Make the Road New Jersey Responds to Reports on President Trump’s Tax Returns

Donald Trump

Make the Road New Jersey Responds to Reports on President Trump’s Tax Returns

“Outrageous Injustice:” Undocumented Immigrants in NJ Pay $1B More in Taxes than the President, But Are Excluded from Aid; NJ Must Fund Immigrant Families  

(Sept 27, 2020: Elizabeth, NJ):  In response to reports in the New York Times that President Trump has paid no personal federal income taxes in ten of the past fifteen years and only $750 in 2016, Guilibaldo Delgado, member of immigrant organization Make the Road New Jersey issued the followng statement on behalf of the organization:

“Today it’s crystal clear: undocumented immigrants in New Jersey pay more in taxes than the President of the United States: we pay $1 billion in federal taxes and $600 million each year in state and local taxes in New Jersey. Yet six months into the pandemic, families like mine have received nothing in aid. This is a moment for our state to take action. We cannnot leave a half million New Jerseyans behind. It’s time for New Jersey to fund excluded workers and our families. Our state must remedy this outrageous injustice.”

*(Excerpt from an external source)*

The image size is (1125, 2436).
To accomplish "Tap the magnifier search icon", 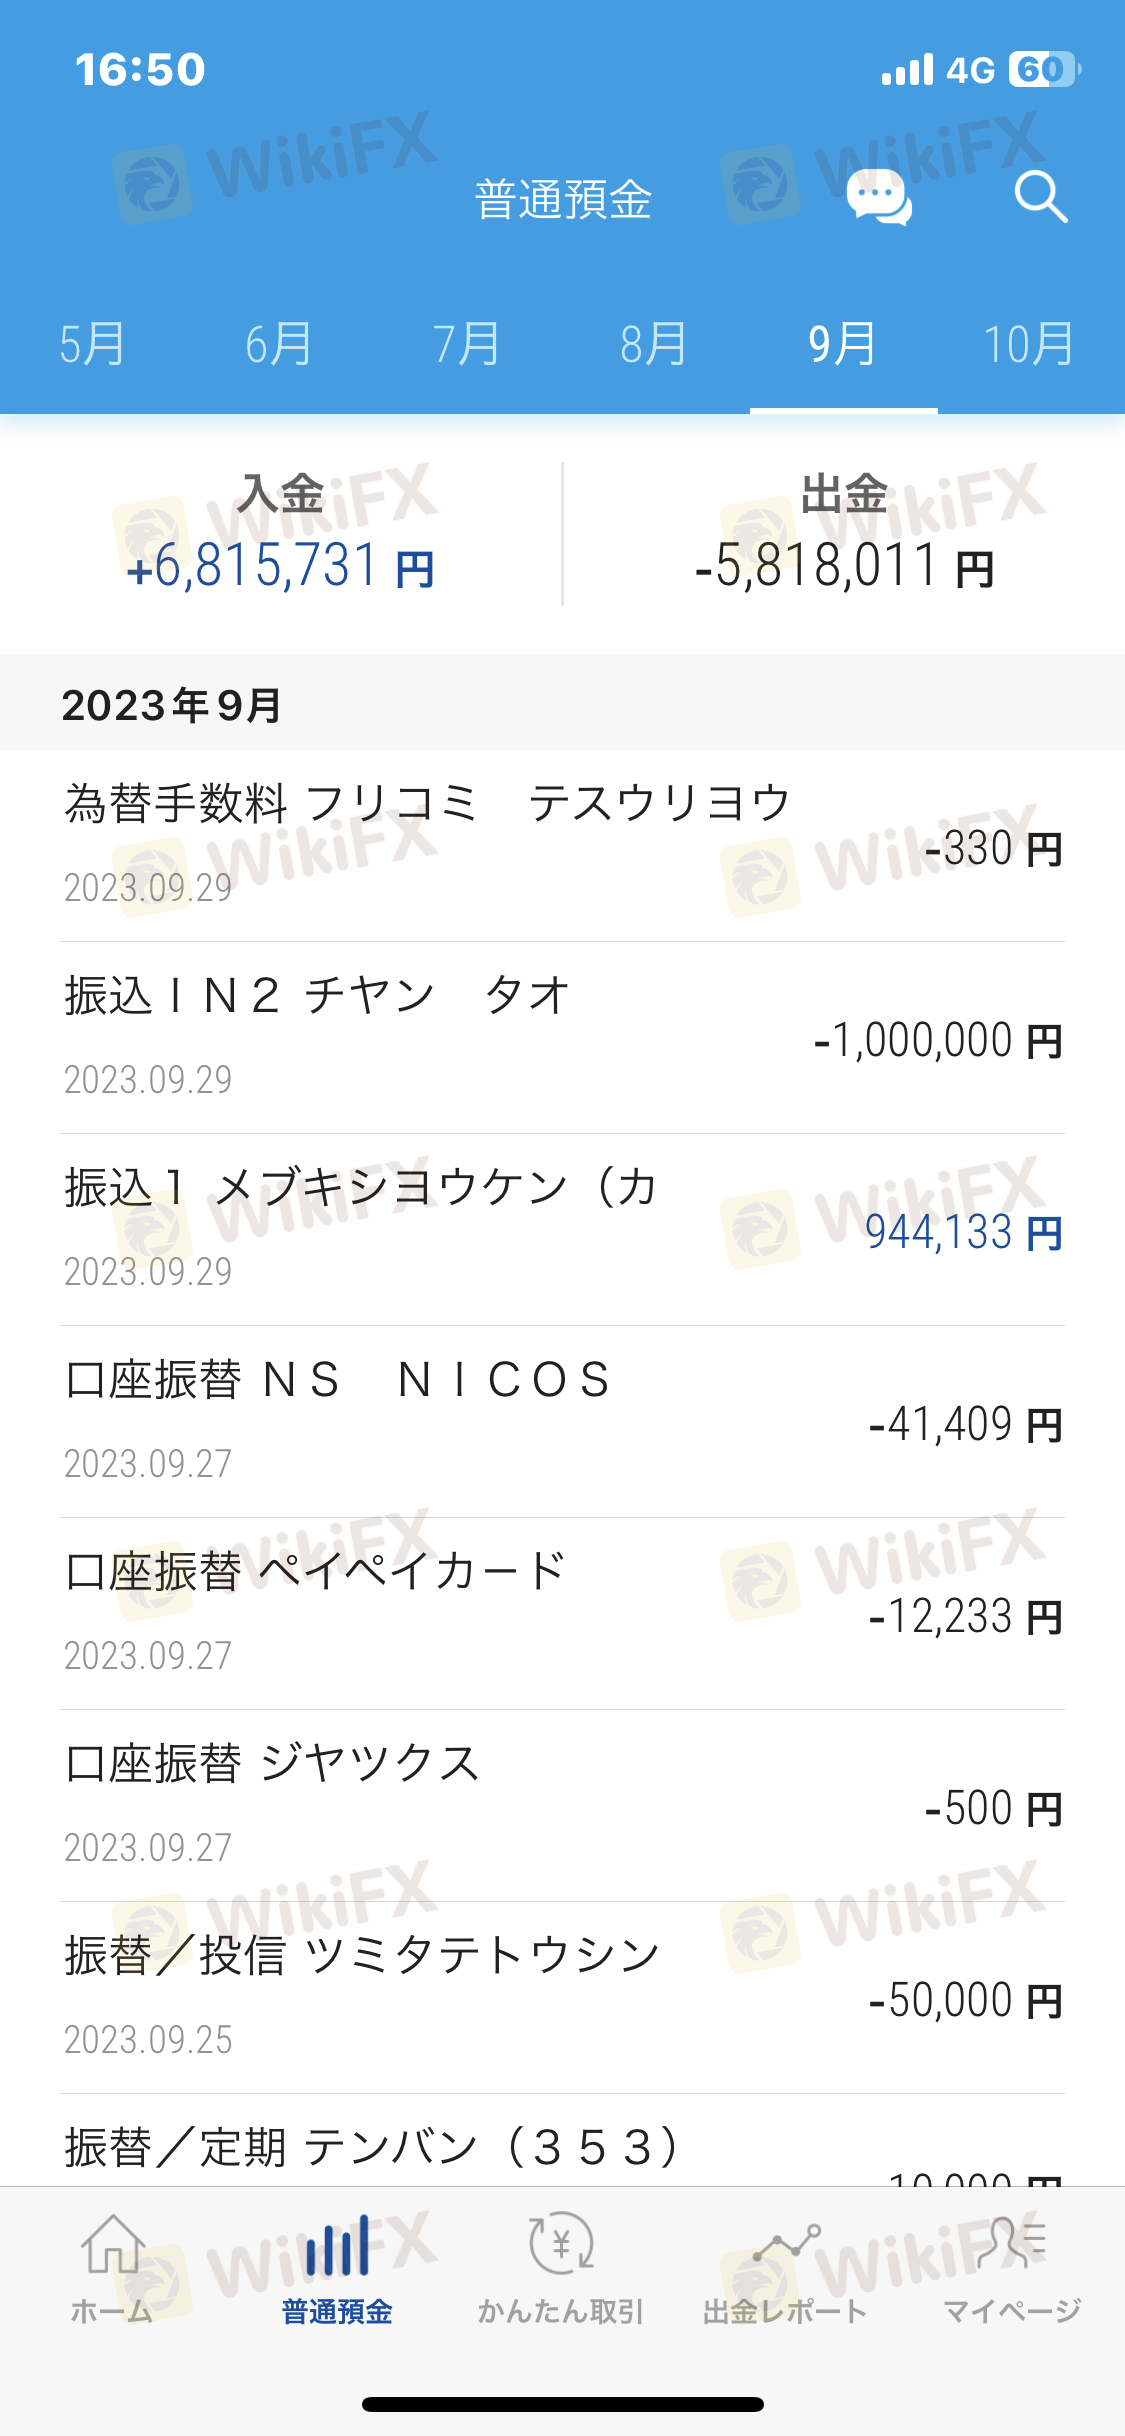I will pos(1040,197).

In New Jersey, about a half million undocumented immigrants and  262,527 U.S. citizens who live with an immediate undocumented family member, have been left behind by aid under the CARES Act. Undocumented immigrants are also ineligible for unemployment insurance, pandemic unemployment insurance, SNAP and TANF. Immigrant groups have called on the Governor and the state legislature to create a COVID relief program that provides income replacement to workers and their families who have been excluded from federal and other aid, to include $600 weekly payments for excluded workers who have lost their jobs and stimulus-style payments to undocumented immigrants who pay taxes but were not permitted to obtain federal stimulus payments under the CARES Act. Pending legislation S2480/A4171 would provide one time payments to some undocumented tax filers in New Jersey. This legislation currently has bipartisan support in the state legislature and 17 co-sponsors in the Senate and nearly as many in the Assembly. Recently, the Star Ledger editorial board endorsed the legislation, calling it a “reasonable first step” to meet the vast need.